Large Language Models (LLMs) have demonstrated remarkable potential as autonomous agents, approaching human-expert performance through advanced reasoning and tool orchestration. However, decision-making in fully dynamic and live environments remains highly challenging, requiring real-time information integration and adaptive responses. While existing efforts have explored live evaluation mechanisms in structured tasks, a critical gap remains in systematic benchmarking for real-world applications, particularly in finance where stringent requirements exist for live strategic responsiveness. To address this gap, we introduce AI-Trader, the first fully-automated, live, and data-uncontaminated evaluation benchmark for LLM agents in financial decision-making. AI-Trader spans three major financial markets: U.S. stocks, A-shares, and cryptocurrencies, with multiple trading granularities to simulate live financial environments. Our benchmark implements a revolutionary fully autonomous minimal information paradigm where agents receive only essential context and must independently search, verify, and synthesize live market information without human intervention. We evaluate six mainstream LLMs across three markets and multiple trading frequencies. Our analysis reveals striking findings: general intelligence does not automatically translate to effective trading capability, with most agents exhibiting poor returns and weak risk management. We demonstrate that risk control capability determines cross-market robustness, and that AI trading strategies achieve excess returns more readily in highly liquid markets than policy-driven environments. These findings expose critical limitations in current autonomous agents and provide clear directions for future improvements. The code and evaluation data are open-sourced to foster community research: https://github.com/HKUDS/AI-Trader.

Paper Structure

This paper contains 18 sections, 5 figures, 2 tables.

Figures (5)

  • Figure 1: The architecture of AI-Trader. In AI-Trader, all information must be acquired through tools, ensuring that the decisions and actions generated by the agent can be observed under fully autonomous behavior. We equip the agent with three mainstream trading environments: U.S. stocks, A-share stocks, and cryptocurrencies. Additionally, we provide five fundamental tools that enable the agent not only to interact with these trading environments but also to perform computations via Bash, read local files to access stock data, and browse the web for general information.
  • Figure 2: Holdings change positions of each agent, top: US stocks, bottom: A-shares
  • Figure 3: Cumulative Return (CR) trajectories for all agents across three markets: U.S., A-Share, and Crypto. MiniMax-M2 and DeepSeek-v3.1 demonstrate superior performance in the U.S. market. Notably, MiniMax-M2 is the only consistently profitable agent in the A-Share market, while DeepSeek-v3.1 is the sole agent outperforming the baseline in the Crypto market.
  • Figure 4: The agent exhibits investment behaviors similar to those of humans.

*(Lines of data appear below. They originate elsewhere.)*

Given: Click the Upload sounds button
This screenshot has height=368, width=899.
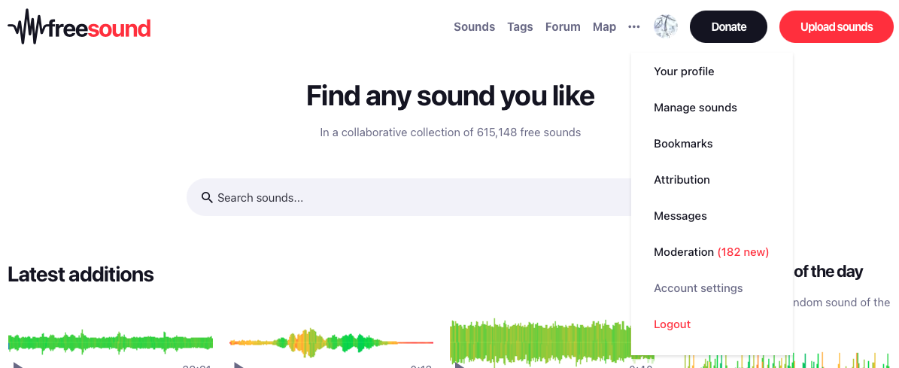Looking at the screenshot, I should [836, 27].
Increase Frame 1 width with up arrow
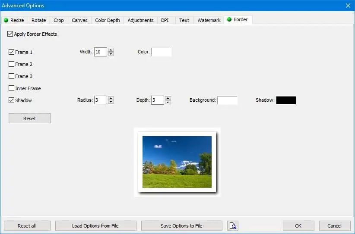 tap(111, 50)
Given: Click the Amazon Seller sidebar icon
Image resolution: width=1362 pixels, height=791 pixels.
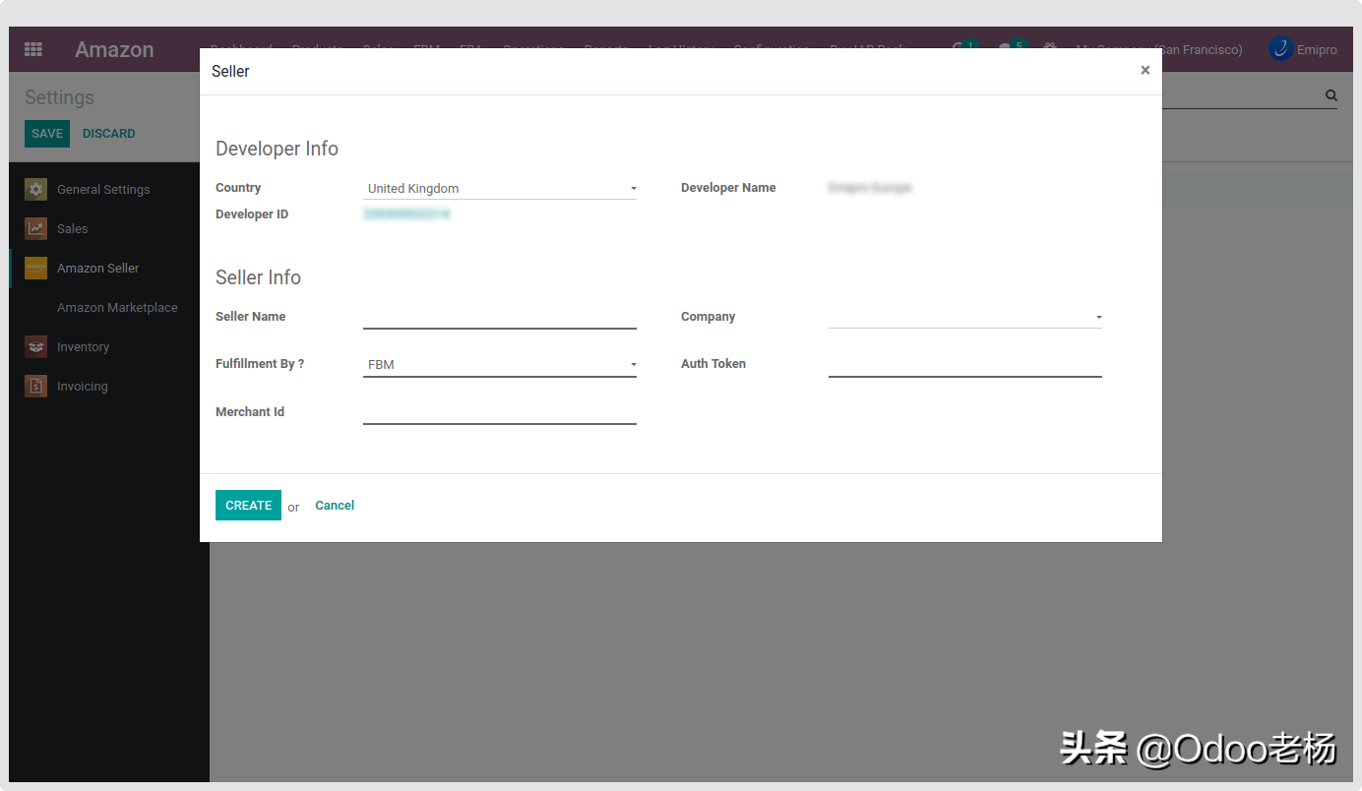Looking at the screenshot, I should click(36, 269).
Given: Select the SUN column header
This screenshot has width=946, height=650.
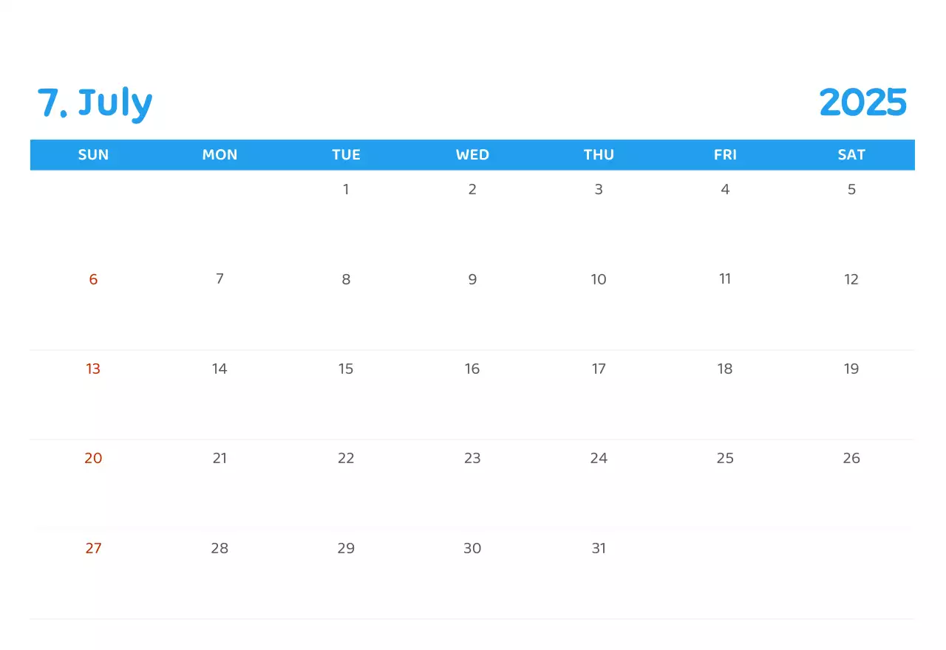Looking at the screenshot, I should coord(93,155).
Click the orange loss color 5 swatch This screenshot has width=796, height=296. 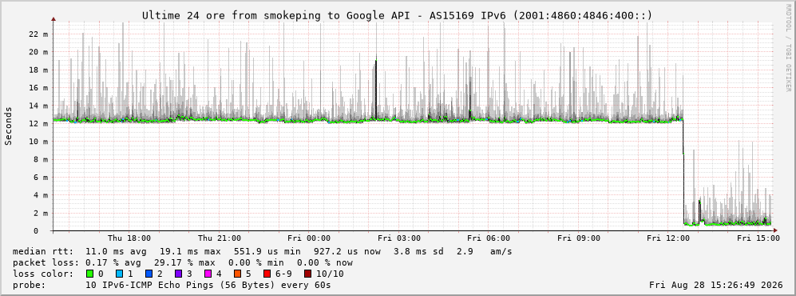(x=237, y=274)
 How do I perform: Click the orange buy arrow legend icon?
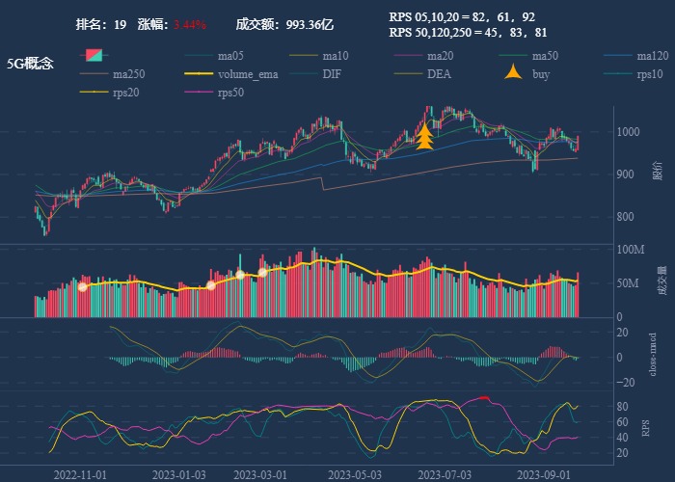513,74
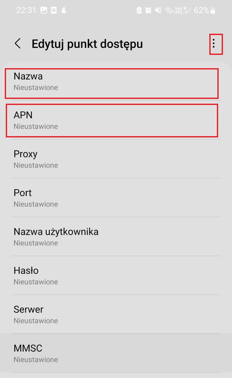Open the Hasło password field
The height and width of the screenshot is (378, 232).
click(x=112, y=276)
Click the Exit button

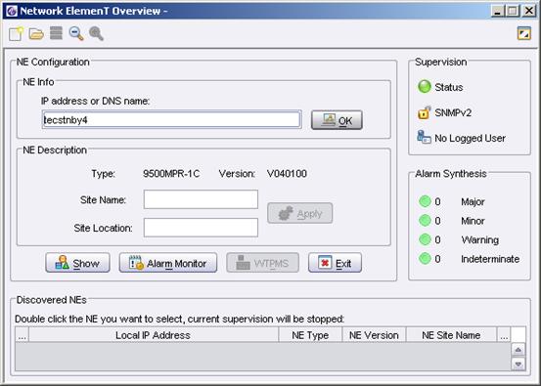point(335,263)
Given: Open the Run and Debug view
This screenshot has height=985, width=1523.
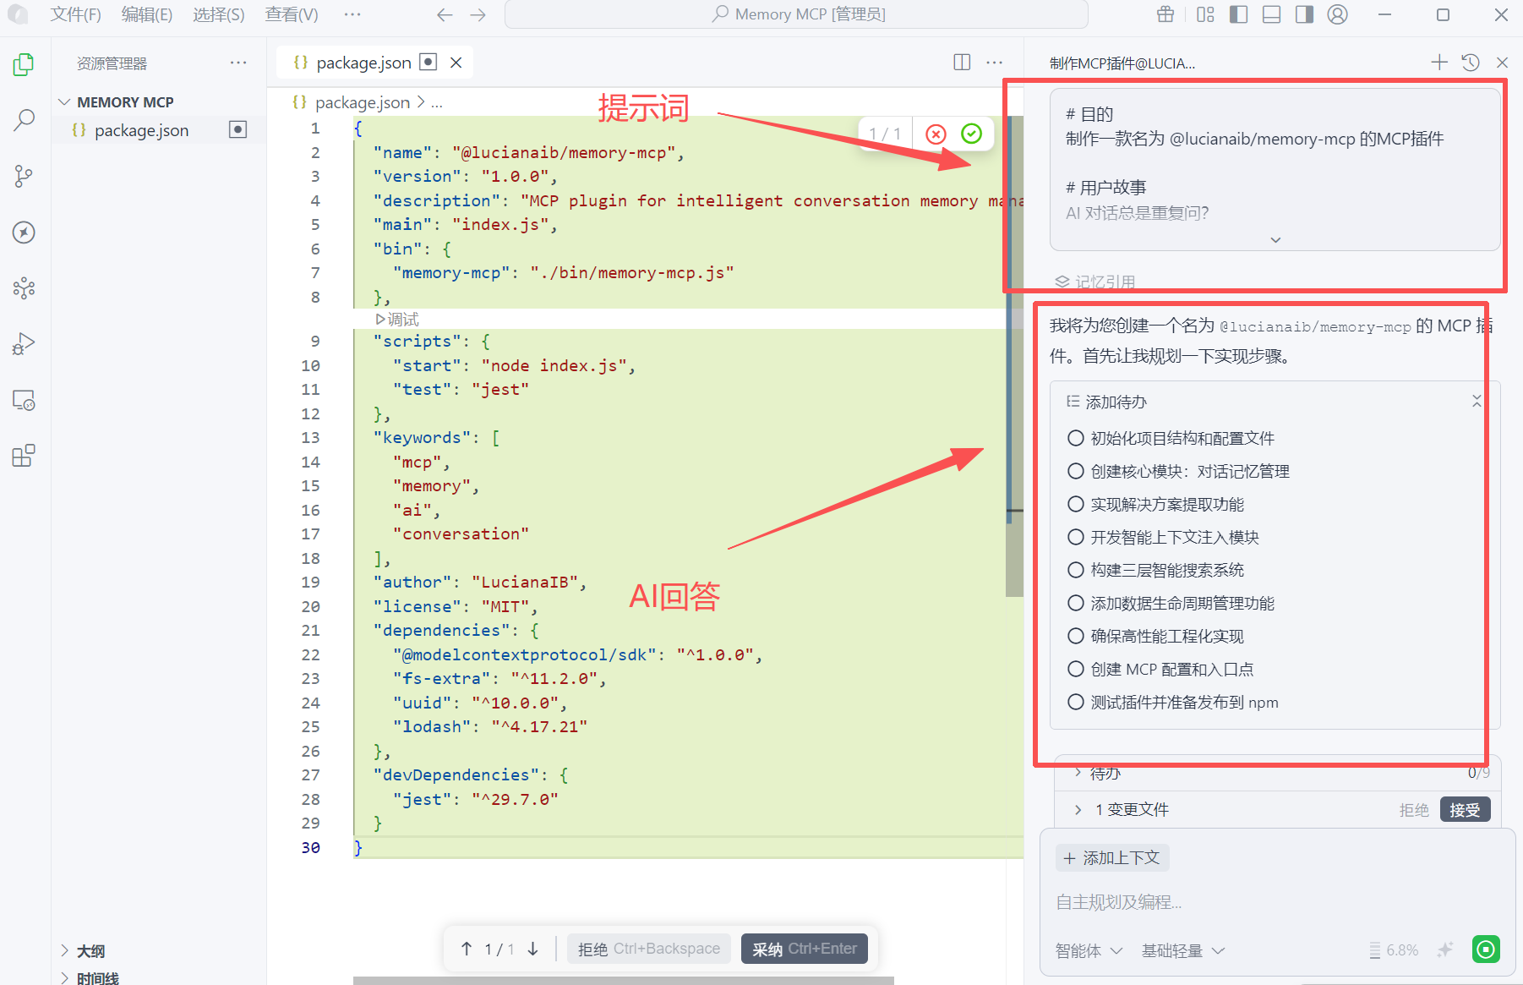Looking at the screenshot, I should pyautogui.click(x=24, y=343).
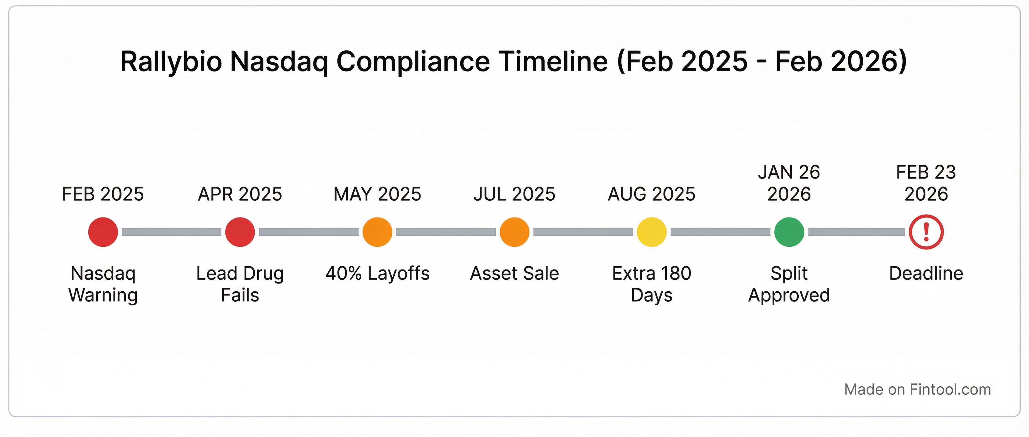Click the JAN 26 2026 date label

789,183

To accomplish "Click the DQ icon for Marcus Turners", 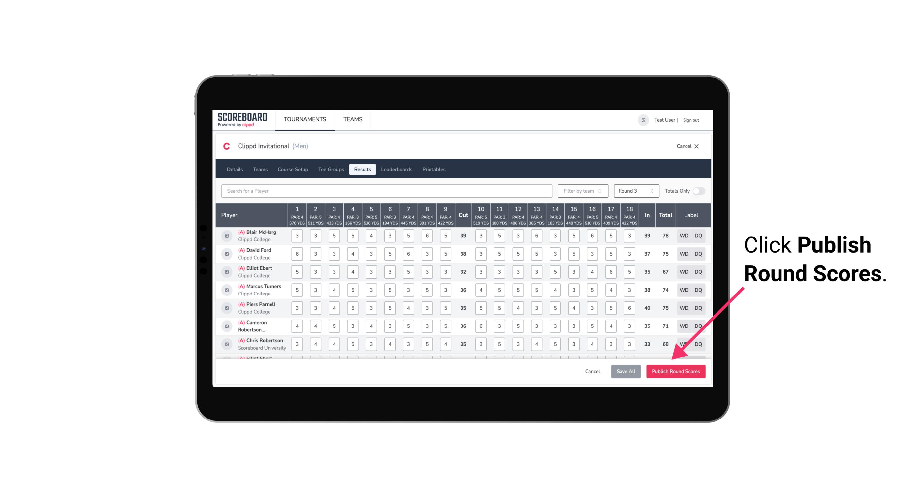I will [698, 290].
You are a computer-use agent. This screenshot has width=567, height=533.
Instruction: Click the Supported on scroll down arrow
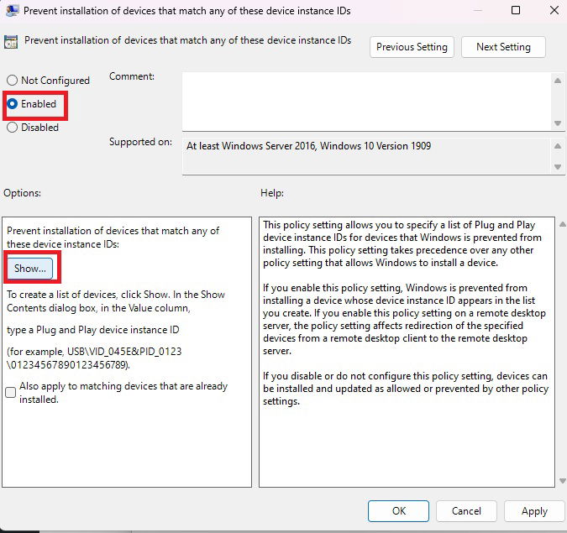pos(558,167)
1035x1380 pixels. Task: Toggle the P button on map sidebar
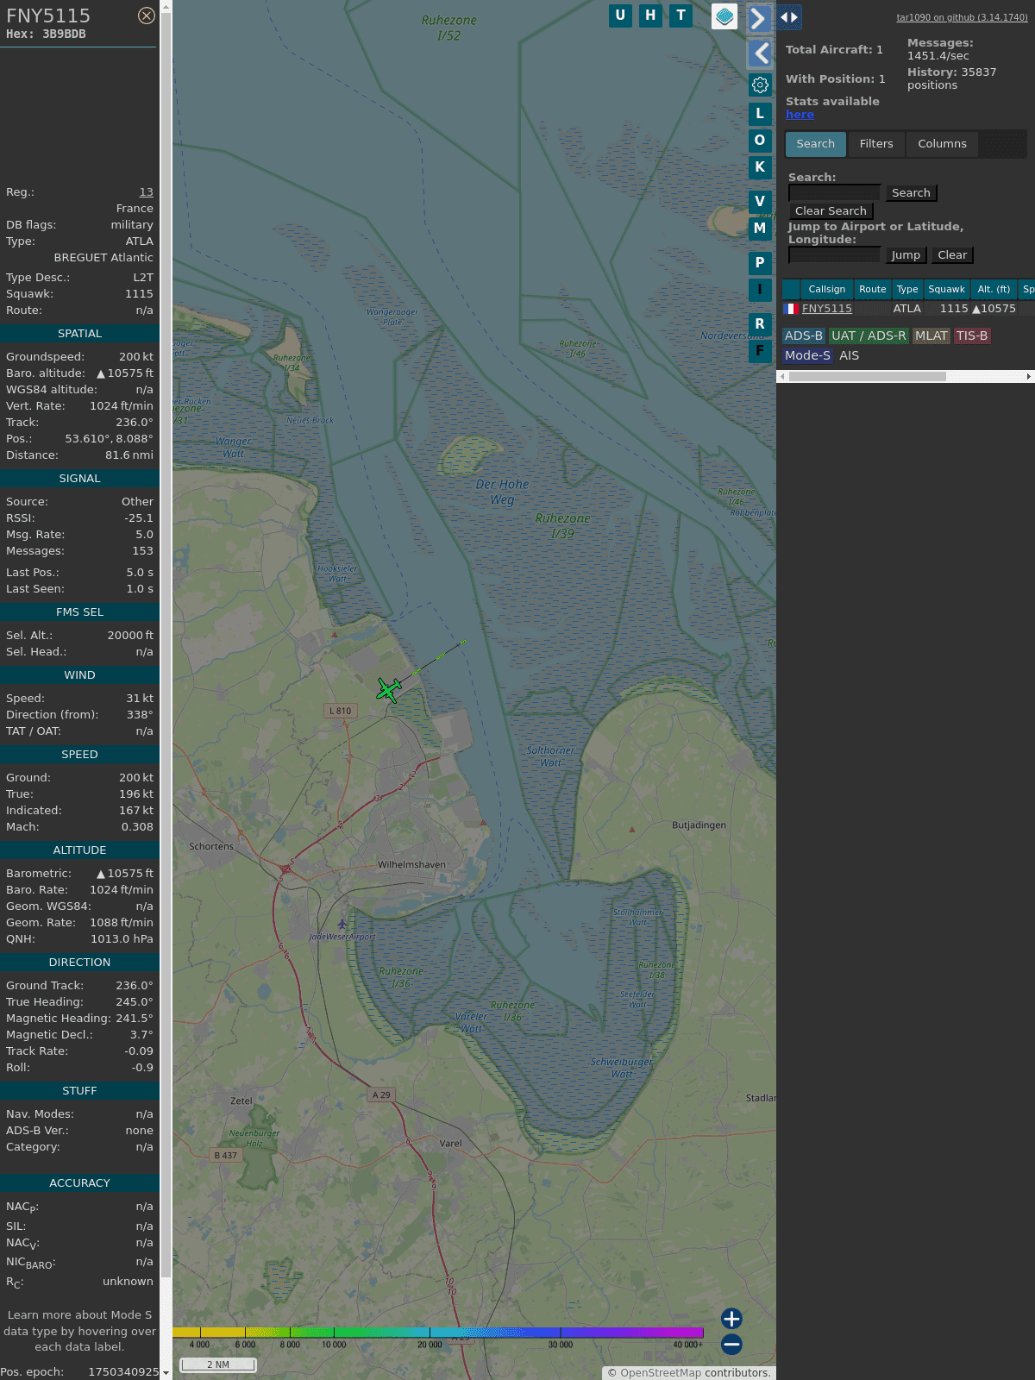coord(760,263)
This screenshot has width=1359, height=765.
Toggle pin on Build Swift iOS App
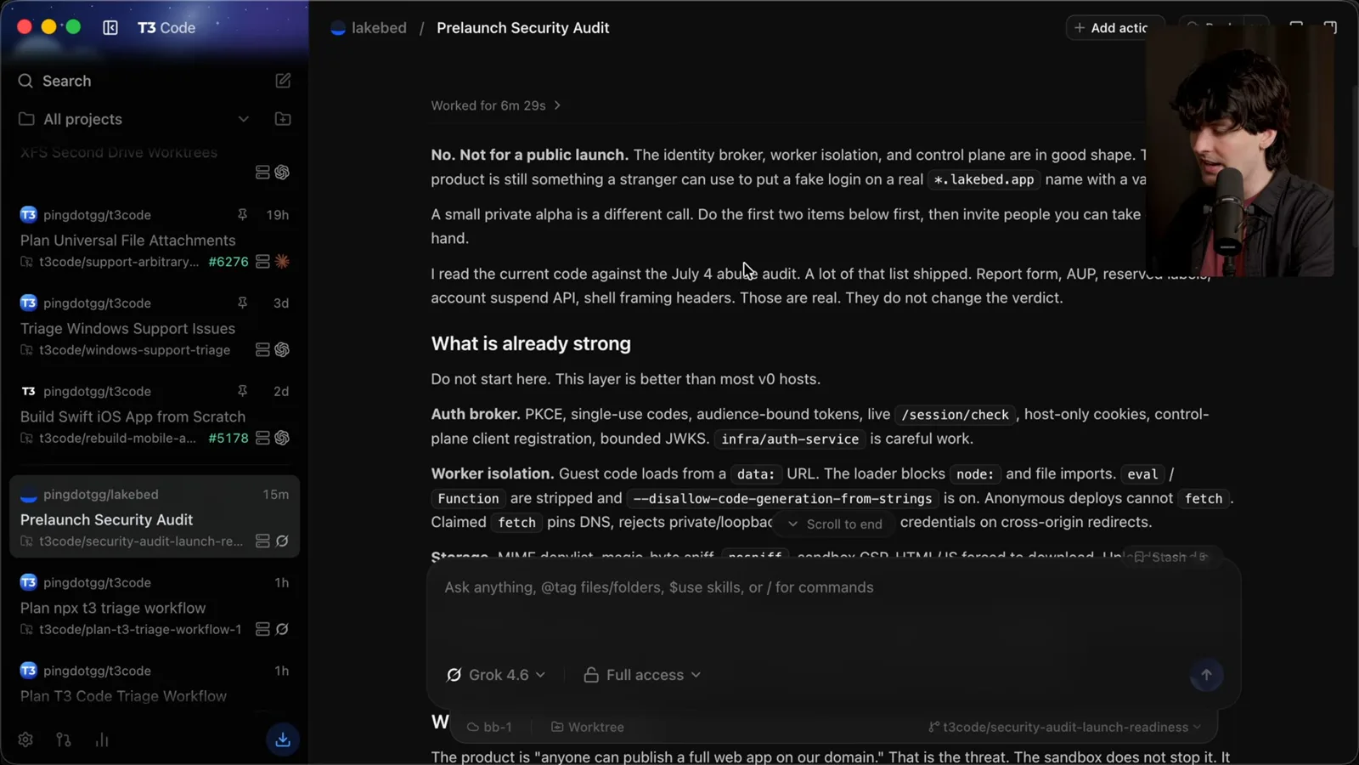click(242, 391)
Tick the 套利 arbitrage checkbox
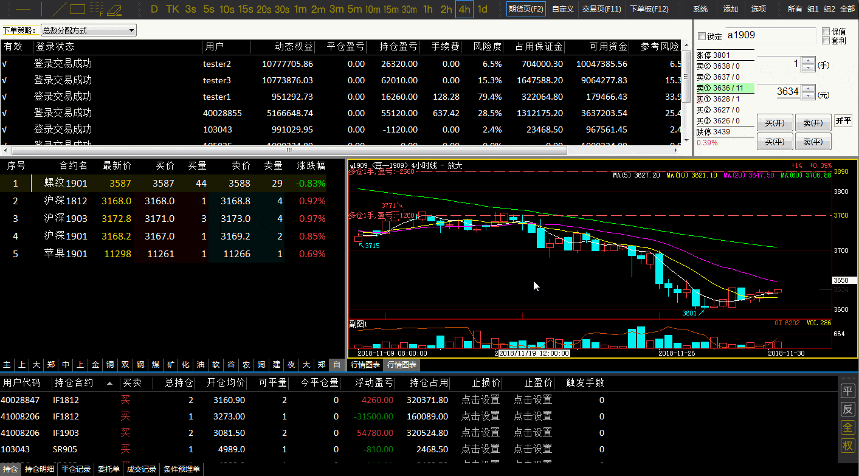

Left: Avoids a major market crash by gathering news and applying sound reasoning. Right: Makes emotionally driven investment decisions triggered by misleading news.
  • Figure A1: Trading performance metrics over time for all agents in both markets. Each subfigure contains four panels showing the evolution of: Cumulative Return (CR), Sortino Ratio (SR), Volatility (Vol), and Maximum Drawdown (MDD). MiniMax-M2 and DeepSeek-v3.1 demonstrate superior performance in the U.S. market, while MiniMax-M2 is the only consistently profitable agent in the A-Share market.